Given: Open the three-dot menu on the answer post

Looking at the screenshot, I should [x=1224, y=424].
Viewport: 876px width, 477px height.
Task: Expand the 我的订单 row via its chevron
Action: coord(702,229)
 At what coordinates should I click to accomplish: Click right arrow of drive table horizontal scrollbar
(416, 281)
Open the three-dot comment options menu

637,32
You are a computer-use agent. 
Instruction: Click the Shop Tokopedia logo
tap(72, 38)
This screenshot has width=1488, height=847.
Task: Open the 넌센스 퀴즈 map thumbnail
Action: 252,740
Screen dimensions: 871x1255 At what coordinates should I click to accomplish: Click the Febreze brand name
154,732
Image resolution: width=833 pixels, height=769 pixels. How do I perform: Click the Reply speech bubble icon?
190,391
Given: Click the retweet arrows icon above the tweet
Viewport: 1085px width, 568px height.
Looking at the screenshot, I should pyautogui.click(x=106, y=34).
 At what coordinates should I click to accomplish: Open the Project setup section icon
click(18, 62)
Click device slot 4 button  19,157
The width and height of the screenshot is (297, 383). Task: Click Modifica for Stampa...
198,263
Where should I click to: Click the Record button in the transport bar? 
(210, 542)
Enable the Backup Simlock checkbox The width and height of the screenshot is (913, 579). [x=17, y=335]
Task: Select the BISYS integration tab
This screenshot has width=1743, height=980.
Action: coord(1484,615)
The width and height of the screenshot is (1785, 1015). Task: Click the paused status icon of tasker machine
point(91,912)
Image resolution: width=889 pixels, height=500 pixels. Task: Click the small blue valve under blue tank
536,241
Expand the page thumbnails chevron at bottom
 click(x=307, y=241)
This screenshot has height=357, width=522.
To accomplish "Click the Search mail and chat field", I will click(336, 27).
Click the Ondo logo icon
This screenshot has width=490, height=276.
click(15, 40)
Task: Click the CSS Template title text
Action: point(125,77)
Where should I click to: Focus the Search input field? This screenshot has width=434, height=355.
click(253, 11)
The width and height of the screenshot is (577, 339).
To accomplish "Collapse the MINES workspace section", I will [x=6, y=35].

++++

* Stated exercise *
Switch every "three-dot" in the records to "overflow" and give all the lines again with nothing else changed.

* Result *
Given: Open the overflow menu on the answer post

Looking at the screenshot, I should [x=1224, y=424].
Viewport: 876px width, 477px height.
Task: Expand the 我的订单 row via its chevron
Action: coord(702,229)
 At what coordinates should I click to accomplish: Click right arrow of drive table horizontal scrollbar
(416, 281)
Open the overflow comment options menu

637,32
You are a computer-use agent. 
Instruction: Click the Shop Tokopedia logo
tap(72, 38)
This screenshot has width=1488, height=847.
Task: Open the 넌센스 퀴즈 map thumbnail
Action: 252,740
Screen dimensions: 871x1255 At what coordinates should I click to accomplish: Click the Febreze brand name
154,732
Image resolution: width=833 pixels, height=769 pixels. How do I perform: Click the Reply speech bubble icon?
190,391
Given: Click the retweet arrows icon above the tweet
Viewport: 1085px width, 568px height.
Looking at the screenshot, I should pyautogui.click(x=106, y=34).
 At what coordinates should I click to accomplish: Open the Project setup section icon
click(18, 62)
Click device slot 4 button  19,157
The width and height of the screenshot is (297, 383). Task: Click Modifica for Stampa...
198,263
Where should I click to: Click the Record button in the transport bar? 
(210, 542)
Enable the Backup Simlock checkbox The width and height of the screenshot is (913, 579). [x=17, y=335]
Task: Select the BISYS integration tab
This screenshot has width=1743, height=980.
Action: coord(1484,615)
The width and height of the screenshot is (1785, 1015). Task: Click the paused status icon of tasker machine
point(91,912)
Image resolution: width=889 pixels, height=500 pixels. Task: Click the small blue valve under blue tank
536,241
Expand the page thumbnails chevron at bottom
 click(x=307, y=241)
This screenshot has height=357, width=522.
To accomplish "Click the Search mail and chat field", I will click(336, 27).
Click the Ondo logo icon
This screenshot has width=490, height=276.
click(15, 40)
Task: Click the CSS Template title text
Action: point(125,77)
Where should I click to: Focus the Search input field? This screenshot has width=434, height=355.
click(253, 11)
The width and height of the screenshot is (577, 339).
To accomplish "Collapse the MINES workspace section", I will [x=6, y=35].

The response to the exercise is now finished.